In a nutshell, that's Virginia Governor Bob McDonnell's "bold and paltry transportation plan" - as editorialized by The Washington Post for attempting to solve "the state’s critical long-term shortfall in transportation funding". The gas and diesel fuel tax of 17.5-cents per gallon was "last raised by lawmakers in 1986" according to Martin Di Caro of Transportation Nation. Clearly the 'boldness' in the editorial board's eyes stems from the fact that as a Republican governor, McDonnell is proposing a tax increase. However, he's also eliminating a tax.
The editorial praises the plan, "a 16 percent increase in the state sales tax on all goods, in place of the current per-gallon gasoline tax, which would be eliminated (as) serious and, in some ways, bold; it is certainly better than continued inertia and inaction (even if) inadequate and unbalanced." According to Di Caro, the sales tax rate would increase from 5% to 5.8%.
The editors write, "First, the good news. Mr. McDonnell, now in his final year as governor, has at last acknowledged a fundamental truth: There is no way to maintain and improve the state’s crumbling transportation network, now set to run out of construction money by 2017, without higher taxes."
The sales tax increases nets an additional $183 million. Increased annual registration fees brings in $127 million. Di Caro notes that there would be "a $100 charge on electric and natural gas vehicles."
"(A)nd there you have it: $310 million in new annual revenue proposed by a Republican. But we also note that it is a paltry sum when weighed against the need for new transportation dollars, generally put at $1 billion a year.

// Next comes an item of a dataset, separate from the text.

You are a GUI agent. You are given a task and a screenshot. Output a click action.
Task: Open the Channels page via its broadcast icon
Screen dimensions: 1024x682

Mr. McDonnell would get part of the rest of the way to the $1 billion level by raiding general-fund money — for schools, higher education, mental health, public safety and recreation — and shifting some $283 million a year to transportation.
But in the end, the combination of new taxes and fund transfers, which together would yield a little less than $600 million a year — and only by 2018 — is too little, too late", write the paper's editors.
Di Caro writes that if adopted, VA would be the first state to eliminate the gasoline excise tax, the traditional way states have paid for their transportation needs. However, states have frequently attempted (temporary) 'gas tax holidays' when gas prices soared, and in 2008 two presidential candidates supported federal gas tax holidays.
"Instead of raising the (gas) tax or pegging it to annual inflation adjustments, the governor wants to eliminate it, although the state diesel tax would remain in place. Virginia would then abandon a fundamental premise of transportation funding: motorists who use the roads pay for the roads in the form of taxes", writes Di Caro.
Interestingly, he sought the opinion from a motorists' group - whom you think might be pleased with the elimination of the state gas tax and having all residents who purchase taxable products subsidize road construction.
“If this were adopted it would mean there would be no relationship to the extent to which people use the transportation network and what they actually pay for it,” said Bob Chase, the president of the Northern Virginia Transportation Alliance, which favors road construction as a solution to traffic congestion."
Readers can send their thoughts on the plan and the editorial to The Washington Post.
Note: Readers should not confuse this proposed 'gas tax swap' for CA's swap in 2010 that was designed to be revenue-neutral. The latter eliminated the sales tax on gasoline and increased the "excise tax on gasoline by 17.3-cents on July 1, 2010, for a total excise tax of 35.3 cents per gallon" according to the Metropolitan Transportation Commission in Oakland, CA.